* [Task inputs]
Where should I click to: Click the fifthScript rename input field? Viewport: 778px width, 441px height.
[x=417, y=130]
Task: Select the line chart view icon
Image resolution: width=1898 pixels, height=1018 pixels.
==
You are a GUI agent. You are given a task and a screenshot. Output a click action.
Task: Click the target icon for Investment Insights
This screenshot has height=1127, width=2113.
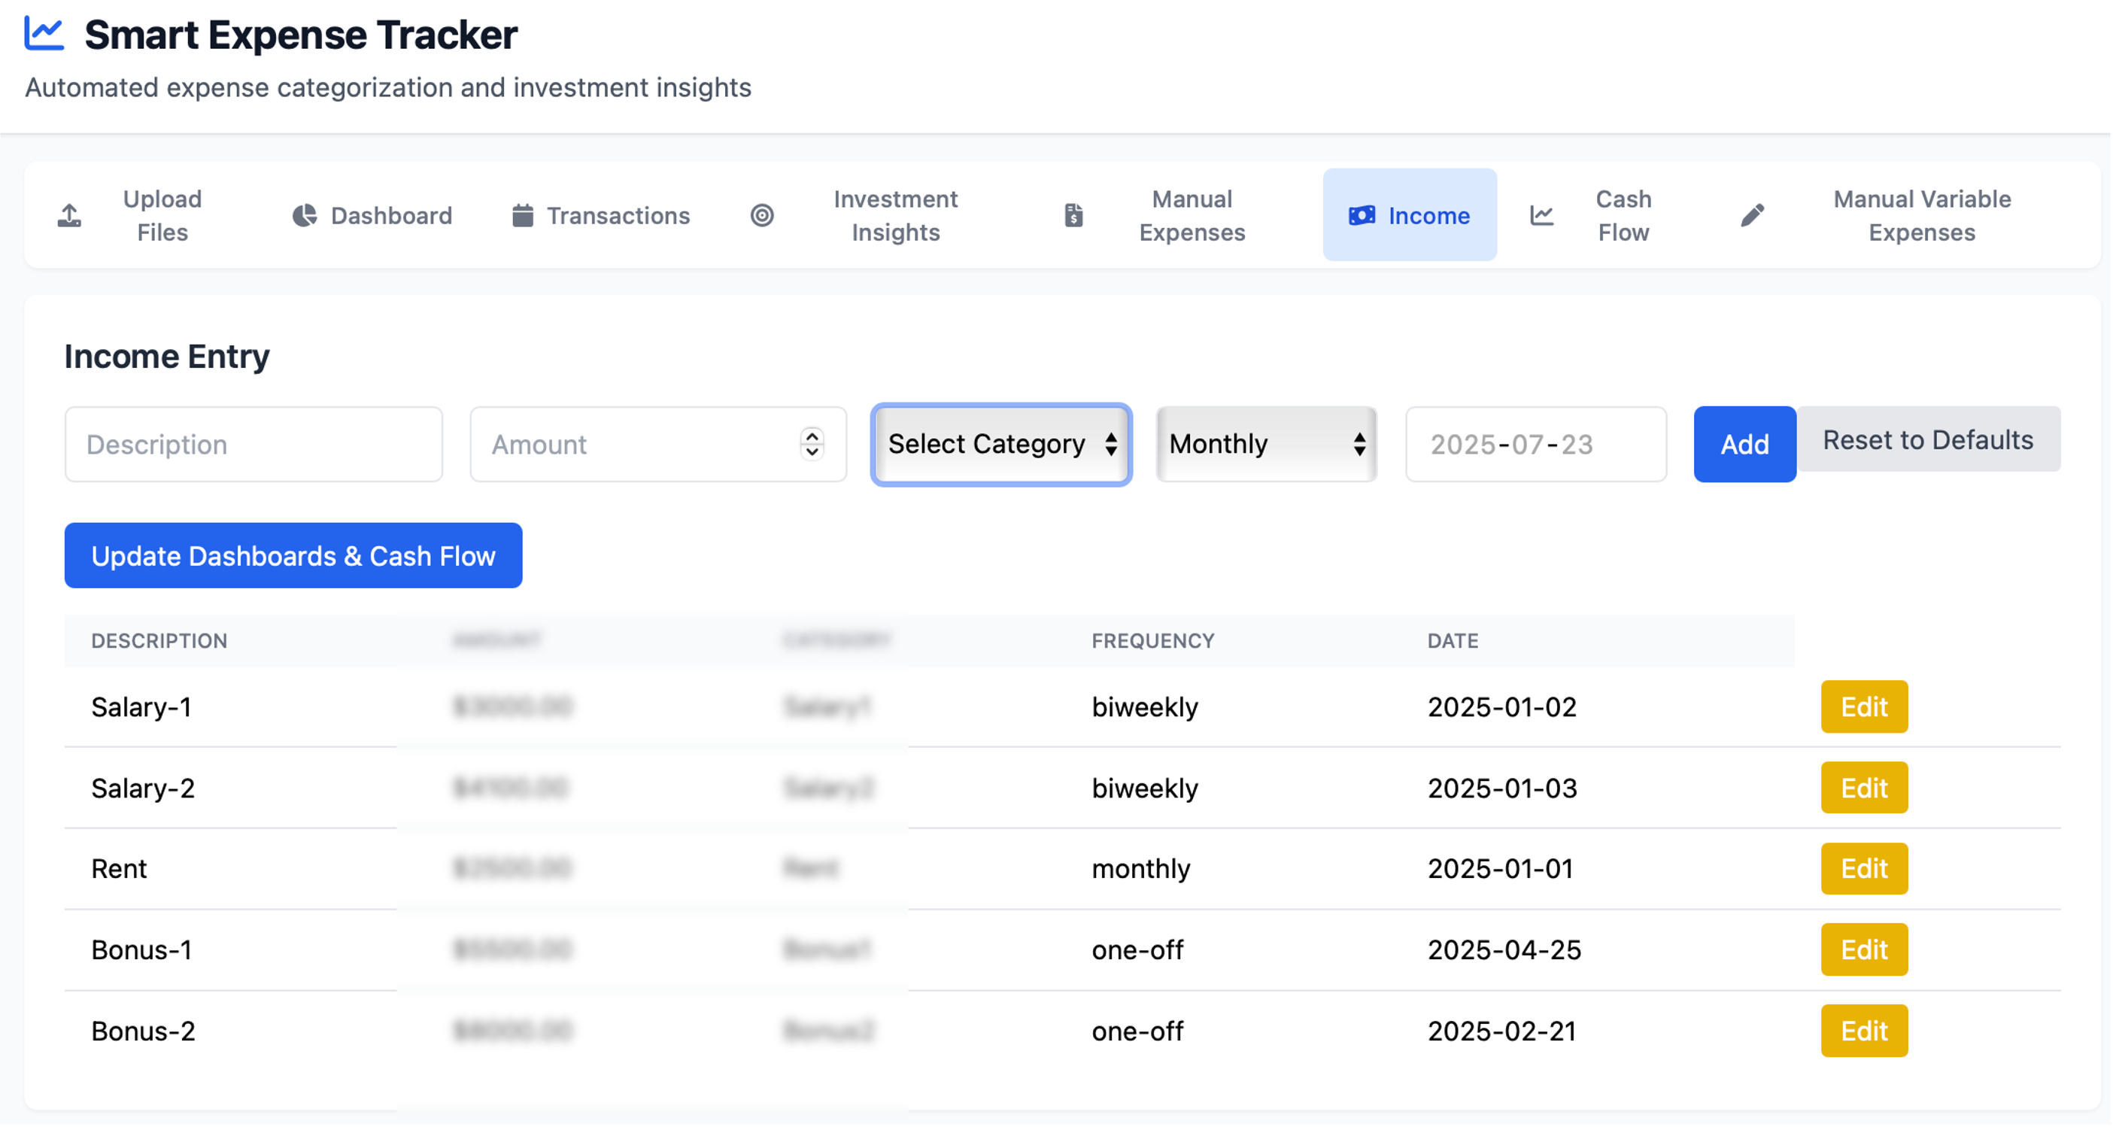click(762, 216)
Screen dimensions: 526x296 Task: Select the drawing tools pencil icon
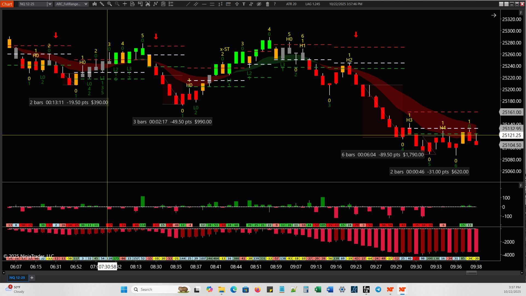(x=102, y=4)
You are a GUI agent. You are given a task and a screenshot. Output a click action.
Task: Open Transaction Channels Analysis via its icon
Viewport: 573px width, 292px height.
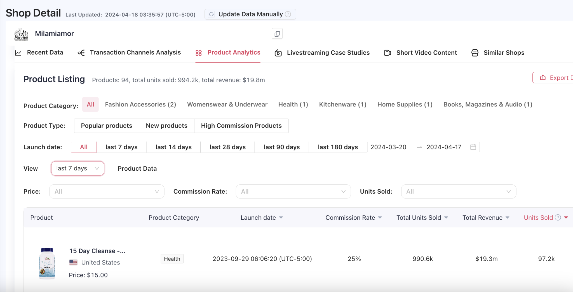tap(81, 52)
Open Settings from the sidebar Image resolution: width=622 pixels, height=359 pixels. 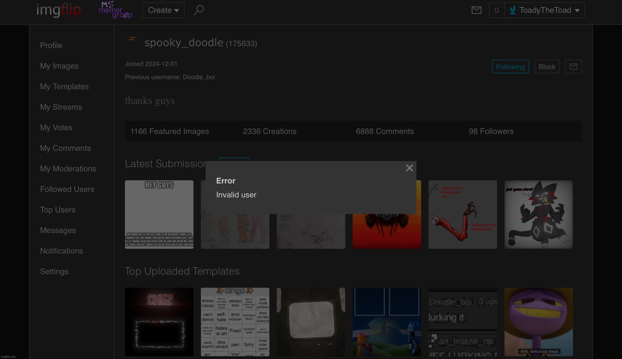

* [What the task requires]
Transcribe, word for word, the lines of the listing above from the one that contains "Task: Open Transaction" through the one that contains "Open Settings from", keeping both ends and dropping the pictures.

* [Solution to this task]
Task: Open Transaction Channels Analysis via its icon
Viewport: 573px width, 292px height.
tap(81, 52)
Open Settings from the sidebar Image resolution: width=622 pixels, height=359 pixels. 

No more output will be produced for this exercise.